Work required: Repeat the records exactly as they appear, between the lines holding "Task: Collapse the Open Water group" and "Action: 893,719", inclusive. Leave the pictures out of your answer.

Given data:

########

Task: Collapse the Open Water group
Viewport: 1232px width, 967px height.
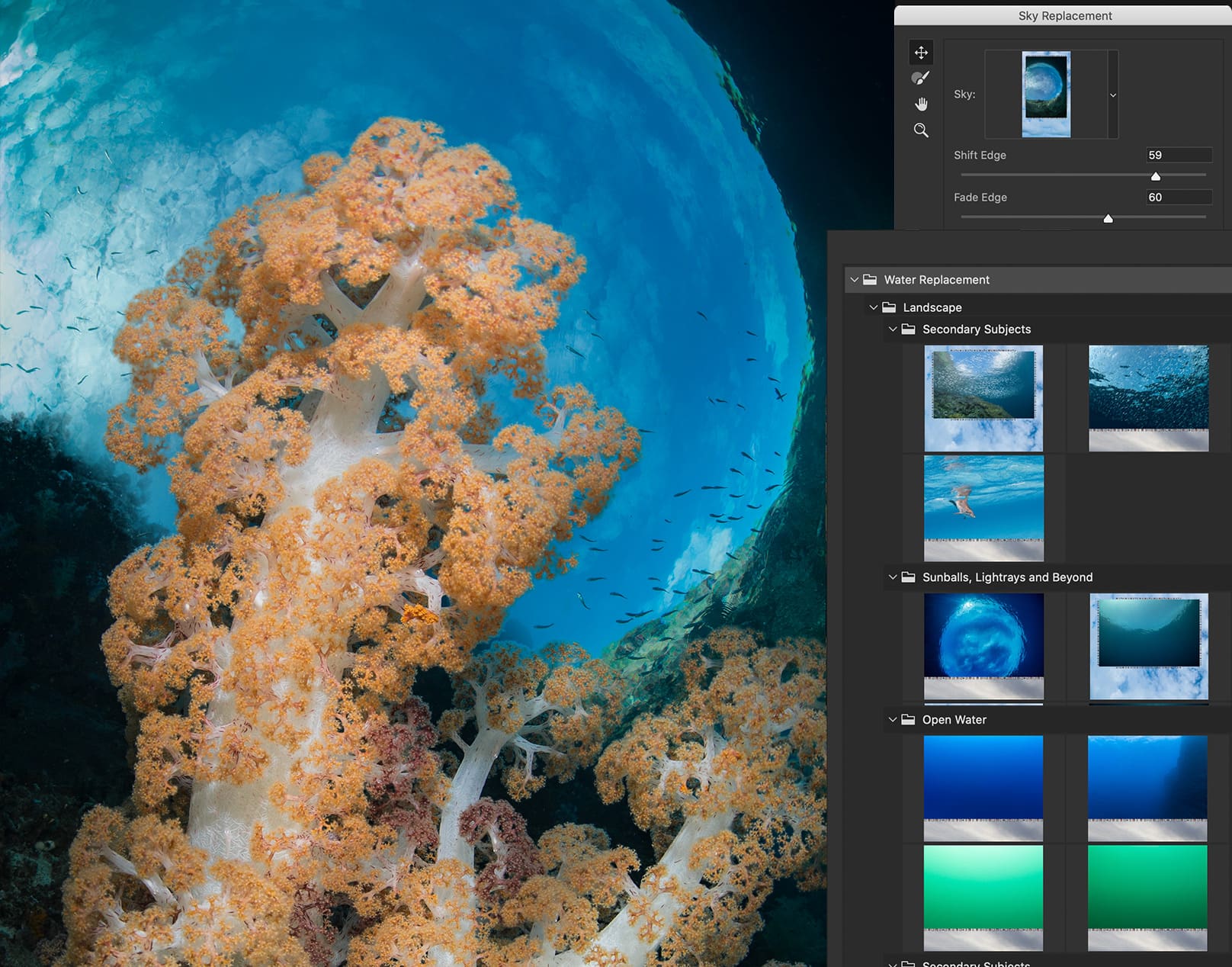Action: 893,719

########

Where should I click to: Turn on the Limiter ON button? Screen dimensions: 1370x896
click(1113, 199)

########

Solved exercise:
Task: Collapse the Open Water group
Viewport: 1232px width, 967px height.
Action: 893,719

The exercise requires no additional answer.